- **練習問題**
1. 本文によると、「ドラママチ」には物語が何篇収められていますか。
2. 本文の「中央線沿線に住む、三十代後半辺りの女性の、何かを待っている物語が八篇。」で始まり「佐野さんも角田さんも、中央線沿線の人だ。」までの部分を、「漫画」を「アニメ」に差し替えて書き直しなさい。

中央線沿線に住む、三十代後半辺りの女性の、何かを待っている物語が八篇。
待っているのは、子どもができることだったり、やる気が出ることだったり、別れることだったり、いろいろだけど。

その昔、いじわるばあさんの漫画で、女の一生は、「待つ」だ、というのがあって、今でも覚えてる。待っているのは、結婚だったり、出産だったり、帰りの遅い亭主だったりするんだけど、(亡くなるのを)待たれるようになったらおしまいですぞ、というのがオチだったっけ。

でも、たしかに子どもを育てていると「待つ」ことはとても重要な課題になるのが、体感としてわかる。そして、私は二人育てながら、ずいぶんといろいろなものを待つことを覚えた。今も、待っている。楽しいことも、つらいことも、怖いことも、いろいろあるけど、待っている。

人生なんて、実は何かを待っている間の出来事なのだな、と思ったりもする。「ドラママチ」はドラマチックな展開を待っているのだけれど、日常なんて、実はそんなにドラマではなくて、淡々とあたりまえに過ぎていくものだ。その、何気ないあたりまえの中のささやかな感情の波立ちをすくいとって描くのが、角田さんはとてもうまい。

角田さんの佐野さんへのサヨナラの文章が先日、新聞に載っていて、胸にしみたっけ。角田さんは佐野さんのファンで、ファンだと知った佐野さんは、角田さんを自宅に招いてくださったんだって。いいなあ。でも、緊張してろくにお話できなかったけど、佐野さんはそんなこと気にもしないで、いろんなうわさ話を楽しそうにしてくださったんだそうだ。ああ、見えるようだわ。

佐野さんも角田さんも、中央線沿線の人だ。
私は中央線沿線生まれだし、少し前まではそこに住んでいたから、佐野さんも角田さんも書く街の様子が、手に取るようにわかる。それは、私の物語でもあるような気がするほどに。

この「ドラママチ」も、角田さんは、中央線沿線の町を、そのまま書いている。出てくる道は、そのまんまだから、突き当りを右に曲がるとある魚やさんも、小さな机と椅子が置いてある古本屋も、壁にびっしりと違う時を示す時計がかけてある喫茶店も、タマゴサンドがものすごく美味しい喫茶店も、みんな知っている。
ああ、角田さんはそこにいてこれを見て、この物語を書いたんだ、とわかる。

この物語が、すうっと心の中に、ごく自然に入り込むのは、そのせいなのだろうか、それとも物語それ自体の力なのだろうか。
どっちもそうなのかもしれない。

[データセットのエントリ]
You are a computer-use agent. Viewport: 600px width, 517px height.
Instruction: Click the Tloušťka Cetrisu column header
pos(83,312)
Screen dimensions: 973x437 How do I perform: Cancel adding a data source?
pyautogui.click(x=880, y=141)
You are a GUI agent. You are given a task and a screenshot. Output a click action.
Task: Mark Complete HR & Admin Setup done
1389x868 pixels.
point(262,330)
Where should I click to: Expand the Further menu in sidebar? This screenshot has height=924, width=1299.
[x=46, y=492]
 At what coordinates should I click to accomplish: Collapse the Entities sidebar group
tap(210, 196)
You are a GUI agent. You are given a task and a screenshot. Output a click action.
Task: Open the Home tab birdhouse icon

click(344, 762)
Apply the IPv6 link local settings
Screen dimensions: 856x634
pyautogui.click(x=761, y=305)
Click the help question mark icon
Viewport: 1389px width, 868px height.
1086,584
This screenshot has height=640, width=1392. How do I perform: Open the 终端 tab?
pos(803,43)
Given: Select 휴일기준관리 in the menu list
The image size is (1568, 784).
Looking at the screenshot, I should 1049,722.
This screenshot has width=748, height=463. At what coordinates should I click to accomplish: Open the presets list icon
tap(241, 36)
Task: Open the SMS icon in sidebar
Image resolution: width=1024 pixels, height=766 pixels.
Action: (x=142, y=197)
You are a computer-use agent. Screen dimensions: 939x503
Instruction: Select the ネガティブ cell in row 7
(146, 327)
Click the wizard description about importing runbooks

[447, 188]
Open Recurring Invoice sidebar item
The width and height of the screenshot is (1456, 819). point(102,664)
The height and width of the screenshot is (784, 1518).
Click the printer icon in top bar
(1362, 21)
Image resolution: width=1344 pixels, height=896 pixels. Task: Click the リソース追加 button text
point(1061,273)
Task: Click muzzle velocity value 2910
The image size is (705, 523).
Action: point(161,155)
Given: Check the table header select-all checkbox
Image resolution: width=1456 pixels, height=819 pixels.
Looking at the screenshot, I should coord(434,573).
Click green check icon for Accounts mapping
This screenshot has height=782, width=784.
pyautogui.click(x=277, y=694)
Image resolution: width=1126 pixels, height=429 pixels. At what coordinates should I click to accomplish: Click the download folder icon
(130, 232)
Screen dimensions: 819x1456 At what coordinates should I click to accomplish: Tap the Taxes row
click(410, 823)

- **解答**
1. 八篇です。

2.
中央線沿線に住む、三十代後半辺りの女性の、何かを待っている物語が八篇。
待っているのは、子どもができることだったり、やる気が出ることだったり、別れることだったり、いろいろだけど。

その昔、いじわるばあさんのアニメで、女の一生は、「待つ」だ、というのがあって、今でも覚えてる。待っているのは、結婚だったり、出産だったり、帰りの遅い亭主だったりするんだけど、(亡くなるのを)待たれるようになったらおしまいですぞ、というのがオチだったっけ。

でも、たしかに子どもを育てていると「待つ」ことはとても重要な課題になるのが、体感としてわかる。そして、私は二人育てながら、ずいぶんといろいろなものを待つことを覚えた。今も、待っている。楽しいことも、つらいことも、怖いことも、いろいろあるけど、待っている。

人生なんて、実は何かを待っている間の出来事なのだな、と思ったりもする。「ドラママチ」はドラマチックな展開を待っているのだけれど、日常なんて、実はそんなにドラマではなくて、淡々とあたりまえに過ぎていくものだ。その、何気ないあたりまえの中のささやかな感情の波立ちをすくいとって描くのが、角田さんはとてもうまい。

角田さんの佐野さんへのサヨナラの文章が先日、新聞に載っていて、胸にしみたっけ。角田さんは佐野さんのファンで、ファンだと知った佐野さんは、角田さんを自宅に招いてくださったんだって。いいなあ。でも、緊張してろくにお話できなかったけど、佐野さんはそんなこと気にもしないで、いろんなうわさ話を楽しそうにしてくださったんだそうだ。ああ、見えるようだわ。

佐野さんも角田さんも、中央線沿線の人だ。